▸ The request:
Turn the listing below into a numbered list with one line per entry, and leave out any blank lines.

▸ Information shown:
▬▬▬▬▬▬▬▬▬▬

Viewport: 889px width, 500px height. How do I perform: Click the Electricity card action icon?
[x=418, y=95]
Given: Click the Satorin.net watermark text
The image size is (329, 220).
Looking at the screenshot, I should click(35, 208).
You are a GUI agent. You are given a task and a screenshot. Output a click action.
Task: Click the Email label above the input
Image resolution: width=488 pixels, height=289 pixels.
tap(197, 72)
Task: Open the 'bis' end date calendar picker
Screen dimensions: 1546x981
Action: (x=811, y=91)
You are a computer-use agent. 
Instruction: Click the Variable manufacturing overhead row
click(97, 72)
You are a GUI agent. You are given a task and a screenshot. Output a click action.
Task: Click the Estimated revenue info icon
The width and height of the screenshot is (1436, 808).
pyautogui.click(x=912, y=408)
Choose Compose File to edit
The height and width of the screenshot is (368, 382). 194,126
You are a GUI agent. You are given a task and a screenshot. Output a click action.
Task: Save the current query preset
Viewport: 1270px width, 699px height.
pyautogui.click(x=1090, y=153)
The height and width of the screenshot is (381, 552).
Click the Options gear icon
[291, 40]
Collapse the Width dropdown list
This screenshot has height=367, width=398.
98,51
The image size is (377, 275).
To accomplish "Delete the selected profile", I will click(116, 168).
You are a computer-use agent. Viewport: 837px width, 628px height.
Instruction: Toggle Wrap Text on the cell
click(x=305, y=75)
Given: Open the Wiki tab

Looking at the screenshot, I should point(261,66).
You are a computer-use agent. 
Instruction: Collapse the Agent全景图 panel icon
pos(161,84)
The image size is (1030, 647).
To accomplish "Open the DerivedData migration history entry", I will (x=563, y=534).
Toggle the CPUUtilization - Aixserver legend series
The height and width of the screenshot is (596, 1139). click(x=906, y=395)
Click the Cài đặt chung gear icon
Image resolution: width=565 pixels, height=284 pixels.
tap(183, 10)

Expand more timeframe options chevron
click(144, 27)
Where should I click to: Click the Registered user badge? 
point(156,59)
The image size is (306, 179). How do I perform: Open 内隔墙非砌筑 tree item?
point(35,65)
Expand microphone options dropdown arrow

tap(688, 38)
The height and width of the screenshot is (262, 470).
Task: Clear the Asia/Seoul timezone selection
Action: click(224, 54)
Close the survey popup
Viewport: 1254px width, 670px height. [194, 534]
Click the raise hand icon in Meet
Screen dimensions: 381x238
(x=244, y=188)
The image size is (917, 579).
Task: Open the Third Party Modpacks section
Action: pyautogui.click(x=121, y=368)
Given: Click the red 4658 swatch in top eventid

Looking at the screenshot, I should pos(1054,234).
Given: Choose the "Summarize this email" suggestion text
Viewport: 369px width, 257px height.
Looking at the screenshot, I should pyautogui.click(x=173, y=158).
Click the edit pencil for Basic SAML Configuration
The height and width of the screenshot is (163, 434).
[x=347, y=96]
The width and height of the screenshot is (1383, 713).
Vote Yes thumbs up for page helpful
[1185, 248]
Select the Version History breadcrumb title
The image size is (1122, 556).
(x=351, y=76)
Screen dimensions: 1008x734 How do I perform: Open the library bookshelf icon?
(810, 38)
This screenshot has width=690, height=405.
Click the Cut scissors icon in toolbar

▬▬▬▬▬▬▬▬▬▬

▸ The completed task:
1. Viewport: 889px width, 500px height. How do I perform: Click the Electricity card action icon?
2. [x=418, y=95]
3. Given: Click the Satorin.net watermark text
4. The image size is (329, 220).
5. Looking at the screenshot, I should click(35, 208).
6. You are a GUI agent. You are given a task and a screenshot. Output a click action.
7. Task: Click the Email label above the input
8. Image resolution: width=488 pixels, height=289 pixels.
9. tap(197, 72)
10. Task: Open the 'bis' end date calendar picker
11. Screen dimensions: 1546x981
12. Action: (x=811, y=91)
13. You are a computer-use agent. 
14. Instruction: Click the Variable manufacturing overhead row
15. click(97, 72)
16. You are a GUI agent. You are given a task and a screenshot. Output a click action.
17. Task: Click the Estimated revenue info icon
18. The width and height of the screenshot is (1436, 808).
19. pyautogui.click(x=912, y=408)
20. Choose Compose File to edit
21. The height and width of the screenshot is (368, 382). 194,126
22. You are a GUI agent. You are given a task and a screenshot. Output a click action.
23. Task: Save the current query preset
24. Viewport: 1270px width, 699px height.
25. pyautogui.click(x=1090, y=153)
26. The height and width of the screenshot is (381, 552).
27. Click the Options gear icon
28. [291, 40]
29. Collapse the Width dropdown list
30. This screenshot has height=367, width=398.
31. 98,51
32. The image size is (377, 275).
33. To accomplish "Delete the selected profile", I will click(116, 168).
34. You are a computer-use agent. Viewport: 837px width, 628px height.
35. Instruction: Toggle Wrap Text on the cell
36. click(x=305, y=75)
37. Given: Open the Wiki tab
38. Looking at the screenshot, I should point(261,66).
39. You are a computer-use agent. 
40. Instruction: Collapse the Agent全景图 panel icon
41. pos(161,84)
42. The image size is (1030, 647).
43. To accomplish "Open the DerivedData migration history entry", I will (x=563, y=534).
44. Toggle the CPUUtilization - Aixserver legend series
45. The height and width of the screenshot is (596, 1139). click(x=906, y=395)
46. Click the Cài đặt chung gear icon
47. Image resolution: width=565 pixels, height=284 pixels.
48. tap(183, 10)
49. Expand more timeframe options chevron
50. click(144, 27)
51. Where should I click to: Click the Registered user badge? 
52. point(156,59)
53. The image size is (306, 179). How do I perform: Open 内隔墙非砌筑 tree item?
54. point(35,65)
55. Expand microphone options dropdown arrow
56. tap(688, 38)
57. The height and width of the screenshot is (262, 470).
58. Task: Clear the Asia/Seoul timezone selection
59. Action: click(224, 54)
60. Close the survey popup
61. Viewport: 1254px width, 670px height. [194, 534]
62. Click the raise hand icon in Meet
63. Screen dimensions: 381x238
64. (x=244, y=188)
65. The image size is (917, 579).
66. Task: Open the Third Party Modpacks section
67. Action: pyautogui.click(x=121, y=368)
68. Given: Click the red 4658 swatch in top eventid
69. Looking at the screenshot, I should pos(1054,234).
70. Given: Choose the "Summarize this email" suggestion text
71. Viewport: 369px width, 257px height.
72. Looking at the screenshot, I should pyautogui.click(x=173, y=158).
73. Click the edit pencil for Basic SAML Configuration
74. The height and width of the screenshot is (163, 434).
75. [x=347, y=96]
76. The width and height of the screenshot is (1383, 713).
77. Vote Yes thumbs up for page helpful
78. [1185, 248]
79. Select the Version History breadcrumb title
80. The image size is (1122, 556).
81. (x=351, y=76)
82. Screen dimensions: 1008x734 How do I perform: Open the library bookshelf icon?
83. (810, 38)
84. This screenshot has width=690, height=405.
85. Click the Cut scissors icon in toolbar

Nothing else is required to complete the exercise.